■ **MATERIAL SUPPLIED**

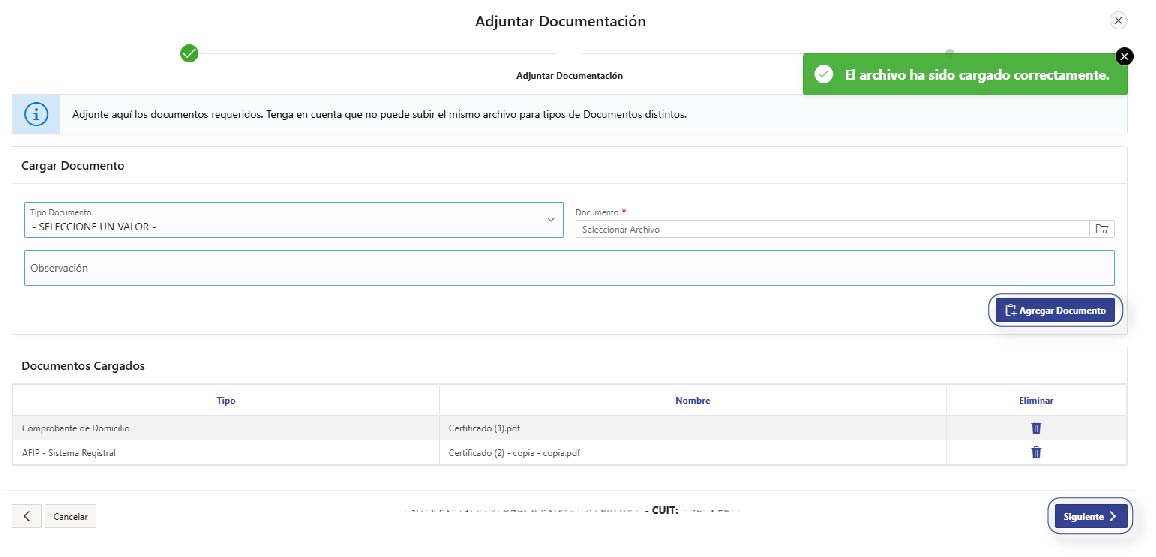Click the blue info icon
Image resolution: width=1156 pixels, height=557 pixels.
click(x=36, y=114)
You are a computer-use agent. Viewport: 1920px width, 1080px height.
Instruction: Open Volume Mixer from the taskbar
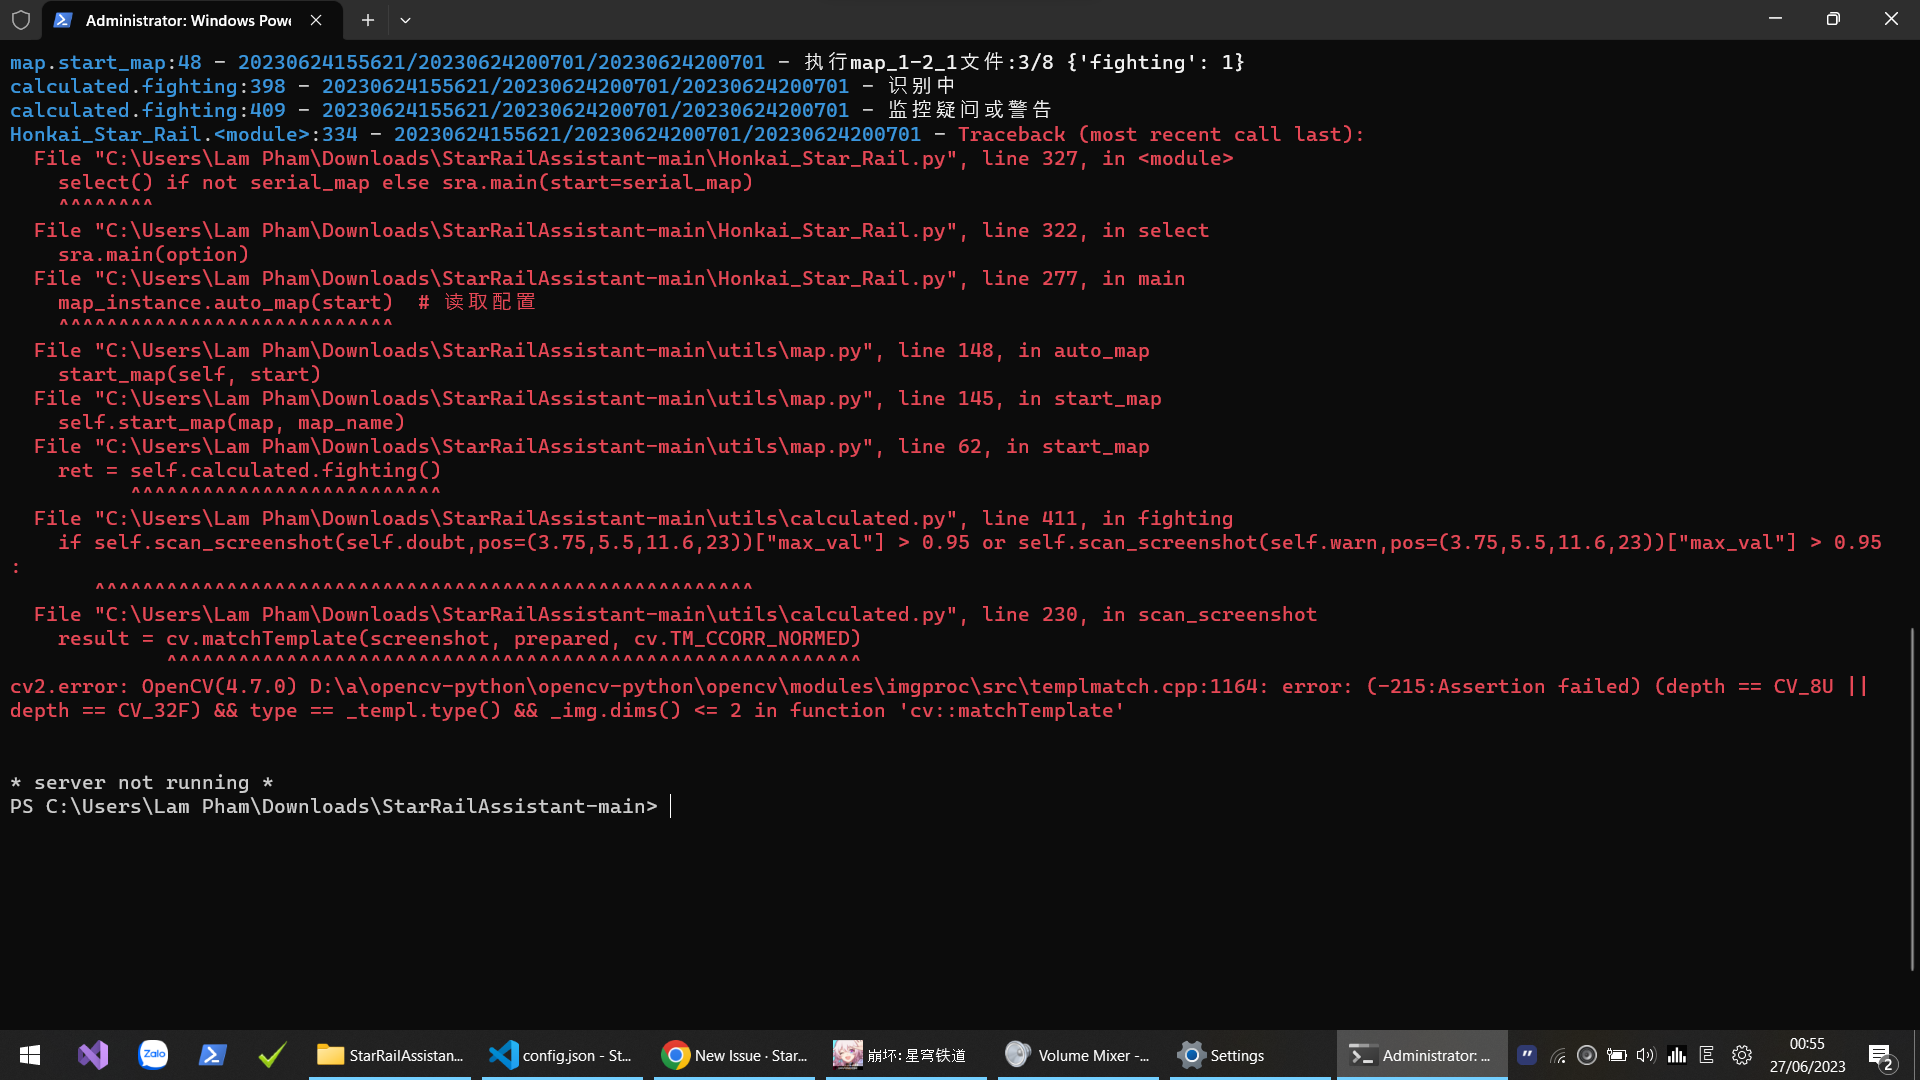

■ **WHAT THIS TASK INVOLVES**
Render every line of the items above as a Markdown table with the columns Row and Line, numbering each row and skipping any blank lines. Leave the pictures out.

■ **SOLVED EXERCISE**
| Row | Line |
|---|---|
| 1 | Click the blue info icon |
| 2 | Image resolution: width=1156 pixels, height=557 pixels. |
| 3 | click(x=36, y=114) |
| 4 | You are a computer-use agent. Viewport: 1920px width, 1080px height. |
| 5 | Instruction: Open Volume Mixer from the taskbar |